You could say that the job of a storyteller, a real storyteller, whether they are an author, musician, poet, artist, whatever, is to soak up life, act as a sponge, a repository for narratives and tales, events and anecdotes, to travel the world really getting to the heart of the human experience. How can your art truly reflect life if you haven’t really lived it. And if it doesn’t reflect life then what really is the point?

Chris Kelly knows all about life. As a member of The Scooters he travelled the world with his music experiencing everything life had to offer, from the highs that come with being a globe-trotting musician to the lows of personal tragedy. He’s put the miles in, dues have definitely been paid. 

Now, as an older, wiser, solo musician he has stepped back into the light with a 5-track e.p. a gorgeous blend of understated acoustic pop, singer-songwriter vibes and gentle indie balladry. Using wonderfully restrained structures, a rhythm section which does little more than builds a platform behind him, a rhythmic acoustic guitar and just a smattering of  string washes and layered guitar textures, Kelly still manages to build shimmering soundscapes and chiming acoustica, lush sonics via some deft and to the point songs.

Iron Skin, which kicks things off, is a blend of luxurious indie-folk and Kinks-inspired pop-lullaby, a character study par excellence and the sort of song which could only be written by someone who has seen the world, the real world. Letter To Myself is laced with reflection and nostalgia, a younger man communicating with his future self, a dialogue between then and now, Password runs on a more jaunty beat but is no less soul-searching and the e.p ends with Beautiful Ways, the type of song which you normally only find in Damien Rice territory, which for me is about as high a benchmark as you can hope to hit.

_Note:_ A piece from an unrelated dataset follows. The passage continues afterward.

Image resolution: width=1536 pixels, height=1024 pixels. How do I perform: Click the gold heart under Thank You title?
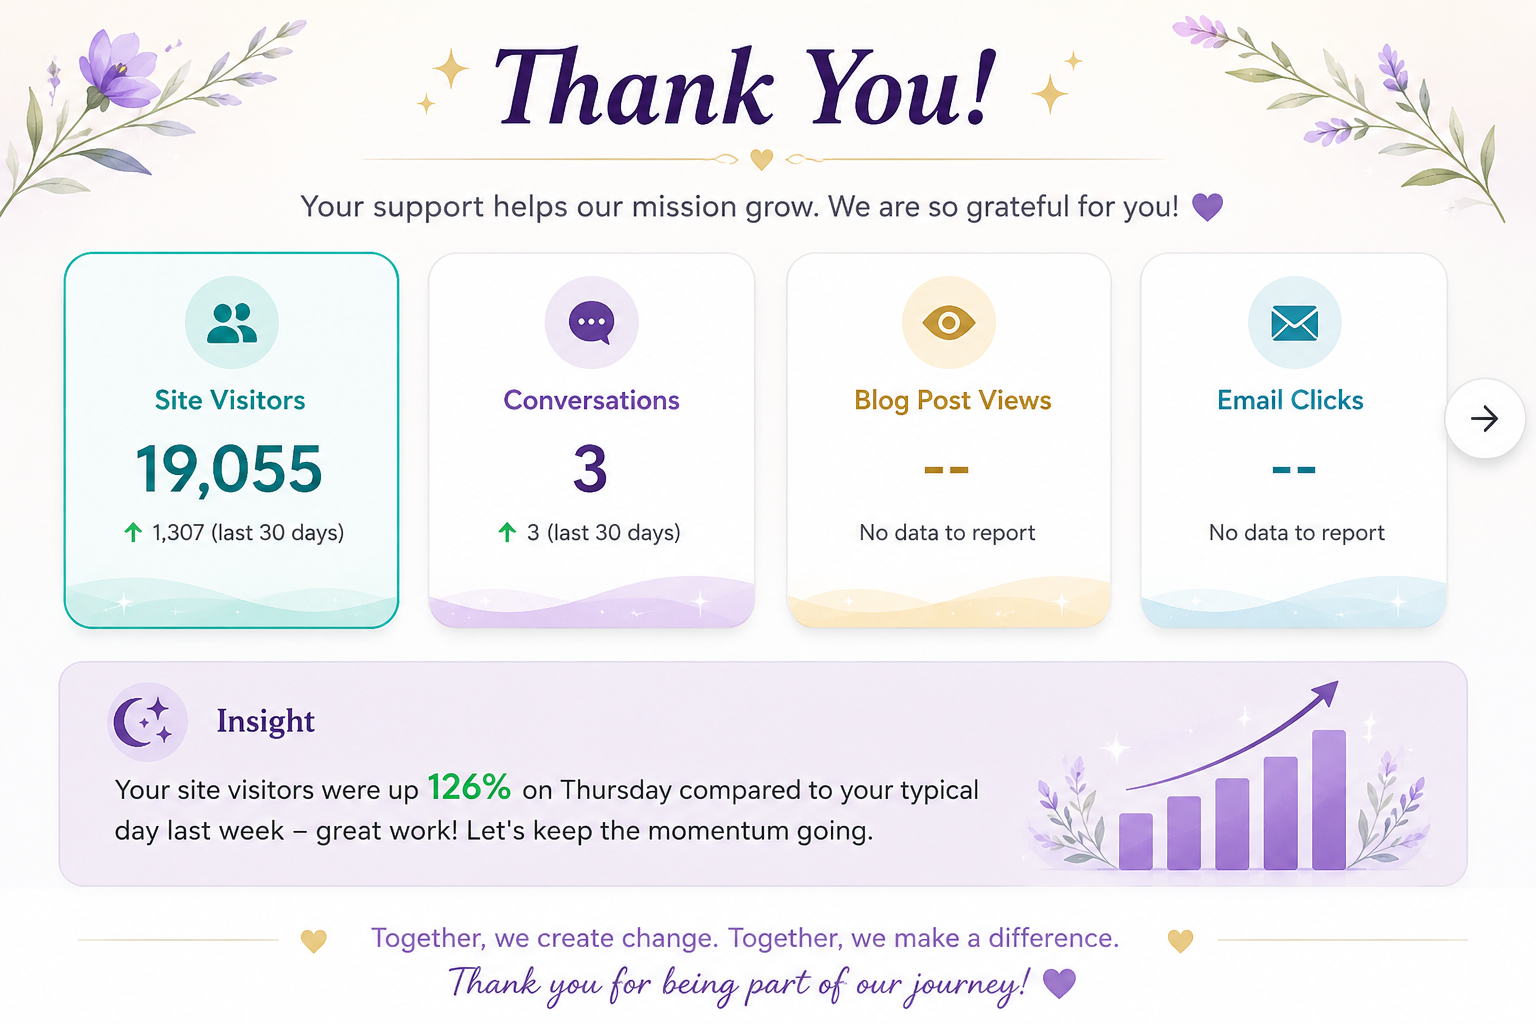tap(762, 159)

The Last Place You’ve Been is the sort of album which Chris Kelly probably couldn’t have written as a younger man. There is a maturity and a self-reflection which only comes with having lived, loved and lost, having seen the world, bathed in its highs and been broken by its lows. And that imbues this collection of songs with something many singer-songwriters don’t have…total, heart-on-sleeve, unswerving, unapologetic, raw and beautiful, honesty!